Hi Grant,
>>>
>>
>> I've made a POC of a soft async engine. Based on dasync engine it launchs a
>> thread on priv_rsa_enc to spread the load on multiple cores.
>>
>> Regarding openssl s_server it is efficient and scale very well depending the
>> number of core (1700 rsa2048/s on one core, 7400 on 4 cores)
>>
>> But using haproxy i'm still facing the same issue. There is a poor scale as
>> for qat. If i check a top, i see that haproxy uses 100% of one core
>> and some of the time 80% of an other but for a very short period.

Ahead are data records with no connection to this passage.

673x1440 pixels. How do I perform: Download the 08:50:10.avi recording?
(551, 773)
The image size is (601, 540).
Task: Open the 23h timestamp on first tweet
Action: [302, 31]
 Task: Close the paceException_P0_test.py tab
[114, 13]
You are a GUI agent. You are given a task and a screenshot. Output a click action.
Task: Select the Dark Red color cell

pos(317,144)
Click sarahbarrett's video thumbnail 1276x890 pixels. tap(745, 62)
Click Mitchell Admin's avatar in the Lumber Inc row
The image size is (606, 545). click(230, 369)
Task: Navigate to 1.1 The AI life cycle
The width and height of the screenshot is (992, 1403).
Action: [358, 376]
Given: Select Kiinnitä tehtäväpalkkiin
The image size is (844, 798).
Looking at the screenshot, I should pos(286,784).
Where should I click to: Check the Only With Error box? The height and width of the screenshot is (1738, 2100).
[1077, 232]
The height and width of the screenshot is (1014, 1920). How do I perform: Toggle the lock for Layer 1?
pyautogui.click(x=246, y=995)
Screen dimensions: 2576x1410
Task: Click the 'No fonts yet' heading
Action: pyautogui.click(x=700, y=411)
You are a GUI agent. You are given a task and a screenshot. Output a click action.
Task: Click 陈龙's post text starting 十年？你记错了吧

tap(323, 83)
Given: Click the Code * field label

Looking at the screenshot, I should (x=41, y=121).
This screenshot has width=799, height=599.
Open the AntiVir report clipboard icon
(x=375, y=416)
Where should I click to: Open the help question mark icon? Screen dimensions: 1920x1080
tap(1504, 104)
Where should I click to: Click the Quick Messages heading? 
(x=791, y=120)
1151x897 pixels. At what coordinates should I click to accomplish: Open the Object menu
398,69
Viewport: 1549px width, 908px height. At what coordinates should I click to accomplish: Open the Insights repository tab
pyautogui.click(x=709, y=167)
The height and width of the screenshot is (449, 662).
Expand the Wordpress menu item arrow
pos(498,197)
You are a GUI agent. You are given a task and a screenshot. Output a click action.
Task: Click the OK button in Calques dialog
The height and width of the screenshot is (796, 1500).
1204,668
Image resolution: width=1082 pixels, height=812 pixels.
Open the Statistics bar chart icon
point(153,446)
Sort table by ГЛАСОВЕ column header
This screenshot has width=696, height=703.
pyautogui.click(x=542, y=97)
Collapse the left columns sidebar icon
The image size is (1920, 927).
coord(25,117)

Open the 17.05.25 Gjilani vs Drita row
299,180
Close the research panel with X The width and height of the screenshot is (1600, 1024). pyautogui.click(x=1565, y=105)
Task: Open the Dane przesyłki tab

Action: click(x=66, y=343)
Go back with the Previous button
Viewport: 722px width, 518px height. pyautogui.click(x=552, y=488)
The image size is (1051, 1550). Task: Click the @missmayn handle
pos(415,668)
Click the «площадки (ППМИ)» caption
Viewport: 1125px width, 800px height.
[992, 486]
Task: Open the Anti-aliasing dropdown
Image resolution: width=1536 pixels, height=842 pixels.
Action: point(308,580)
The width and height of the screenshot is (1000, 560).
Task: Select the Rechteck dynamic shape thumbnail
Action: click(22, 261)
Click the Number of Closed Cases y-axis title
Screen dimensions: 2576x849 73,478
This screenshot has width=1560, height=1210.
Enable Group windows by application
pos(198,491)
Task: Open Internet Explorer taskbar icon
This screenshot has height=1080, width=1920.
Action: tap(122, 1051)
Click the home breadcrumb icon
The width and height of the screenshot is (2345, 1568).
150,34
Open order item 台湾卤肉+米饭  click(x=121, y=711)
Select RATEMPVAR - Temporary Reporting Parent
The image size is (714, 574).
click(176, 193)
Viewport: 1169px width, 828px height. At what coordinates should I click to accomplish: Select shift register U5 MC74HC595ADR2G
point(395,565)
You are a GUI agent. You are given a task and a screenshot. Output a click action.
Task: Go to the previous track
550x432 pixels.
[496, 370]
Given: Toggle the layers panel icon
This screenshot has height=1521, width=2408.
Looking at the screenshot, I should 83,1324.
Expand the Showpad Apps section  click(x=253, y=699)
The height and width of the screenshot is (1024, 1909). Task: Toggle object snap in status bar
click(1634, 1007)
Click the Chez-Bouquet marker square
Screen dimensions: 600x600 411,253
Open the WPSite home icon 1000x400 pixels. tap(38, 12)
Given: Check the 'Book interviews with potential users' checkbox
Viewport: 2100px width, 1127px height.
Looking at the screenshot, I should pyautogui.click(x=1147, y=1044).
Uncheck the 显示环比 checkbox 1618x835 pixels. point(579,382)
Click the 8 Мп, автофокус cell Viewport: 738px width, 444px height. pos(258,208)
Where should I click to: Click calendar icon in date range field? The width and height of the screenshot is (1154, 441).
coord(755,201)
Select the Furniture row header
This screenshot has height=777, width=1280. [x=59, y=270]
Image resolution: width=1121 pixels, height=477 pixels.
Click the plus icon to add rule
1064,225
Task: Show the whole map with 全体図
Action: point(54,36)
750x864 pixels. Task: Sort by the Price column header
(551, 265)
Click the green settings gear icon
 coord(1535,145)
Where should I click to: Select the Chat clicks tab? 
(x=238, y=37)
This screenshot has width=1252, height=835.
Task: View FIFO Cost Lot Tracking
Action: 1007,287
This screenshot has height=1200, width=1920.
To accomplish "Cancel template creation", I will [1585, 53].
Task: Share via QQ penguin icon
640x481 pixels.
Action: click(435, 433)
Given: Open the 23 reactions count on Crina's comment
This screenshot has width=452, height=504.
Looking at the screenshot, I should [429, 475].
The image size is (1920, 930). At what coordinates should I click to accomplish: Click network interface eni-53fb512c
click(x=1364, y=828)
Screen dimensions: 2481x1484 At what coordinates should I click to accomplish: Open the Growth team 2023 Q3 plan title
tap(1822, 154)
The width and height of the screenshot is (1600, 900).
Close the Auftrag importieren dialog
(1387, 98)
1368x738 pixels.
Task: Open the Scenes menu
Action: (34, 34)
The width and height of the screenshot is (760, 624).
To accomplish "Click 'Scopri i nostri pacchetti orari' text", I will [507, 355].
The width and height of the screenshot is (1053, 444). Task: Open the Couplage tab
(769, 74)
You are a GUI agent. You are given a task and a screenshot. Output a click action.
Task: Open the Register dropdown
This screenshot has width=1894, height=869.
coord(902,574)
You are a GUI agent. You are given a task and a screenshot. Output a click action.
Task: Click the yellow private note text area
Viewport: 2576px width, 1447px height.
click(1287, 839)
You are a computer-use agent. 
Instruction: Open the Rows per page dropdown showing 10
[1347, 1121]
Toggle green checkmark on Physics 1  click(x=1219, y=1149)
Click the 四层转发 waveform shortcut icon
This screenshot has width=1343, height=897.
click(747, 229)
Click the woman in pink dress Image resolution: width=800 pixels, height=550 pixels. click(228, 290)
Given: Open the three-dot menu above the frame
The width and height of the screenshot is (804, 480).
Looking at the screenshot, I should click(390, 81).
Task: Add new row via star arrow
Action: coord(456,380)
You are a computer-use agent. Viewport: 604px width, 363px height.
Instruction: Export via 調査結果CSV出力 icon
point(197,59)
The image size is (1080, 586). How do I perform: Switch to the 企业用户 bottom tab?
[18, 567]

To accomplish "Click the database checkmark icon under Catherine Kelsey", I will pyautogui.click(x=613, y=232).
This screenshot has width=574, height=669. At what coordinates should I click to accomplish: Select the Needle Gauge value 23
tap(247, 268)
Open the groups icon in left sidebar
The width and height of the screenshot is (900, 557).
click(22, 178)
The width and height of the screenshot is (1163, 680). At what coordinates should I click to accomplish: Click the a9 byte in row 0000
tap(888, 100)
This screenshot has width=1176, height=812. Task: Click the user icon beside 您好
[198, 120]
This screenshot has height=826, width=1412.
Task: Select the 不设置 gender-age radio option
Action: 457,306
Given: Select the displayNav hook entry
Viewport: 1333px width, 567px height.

> Does this occur with single haproxy process(nproc=1) and you see haproxy
> process bounce between cores? Or you see haproxy occupying one core and
> occasionally use 80% of another core?
>
>>
>> In my opinion, there is very few parallelized jobs. I hope a clean rebase
>> will fix the issue.
> Sorry for the delay. Attached is the rebased patches, on top of the latest
> git head:
> http://git.haproxy.org/?p=haproxy.git;a=commit;h=013a84fe939cf393fbcf8deb9b4504941d382777
>
> Wrt scaling, my use case is mainly for offloading the cpu load during
> handshake, and as such spreading over multiple cores is not desirable. I've
> tried increasing nproc for scale out purpose. nproc(6 to 8) gives me the max
> connection rate until it hits the hw limit of the qat card. The connection
> rate increase (close to) linearly with the number of processes.
>
>>
>> On haproxy conn/s side:
>> native ssl: 1200 conn/s
> Which cipher do you use for testing? For me I use ECDHE-RSA-AES128-GCM-SHA256
> and I see about 500 conn/s. For some other cipher I see a bit higher
> number(e.g AES128-SHA256 550 conn/s), but haven't seen 1200conn/s. Not sure
> whether cpu/hw makes such a big difference.
>
>> qat+async: 1700 conn/s
> I see about 2000 conn/s per core, so not much different than your number.
>
> Thanks,
>
> Grant
>
>
>
I'm using a Intel(R) Core(TM) i7-4790K CPU @ 4.00GHz.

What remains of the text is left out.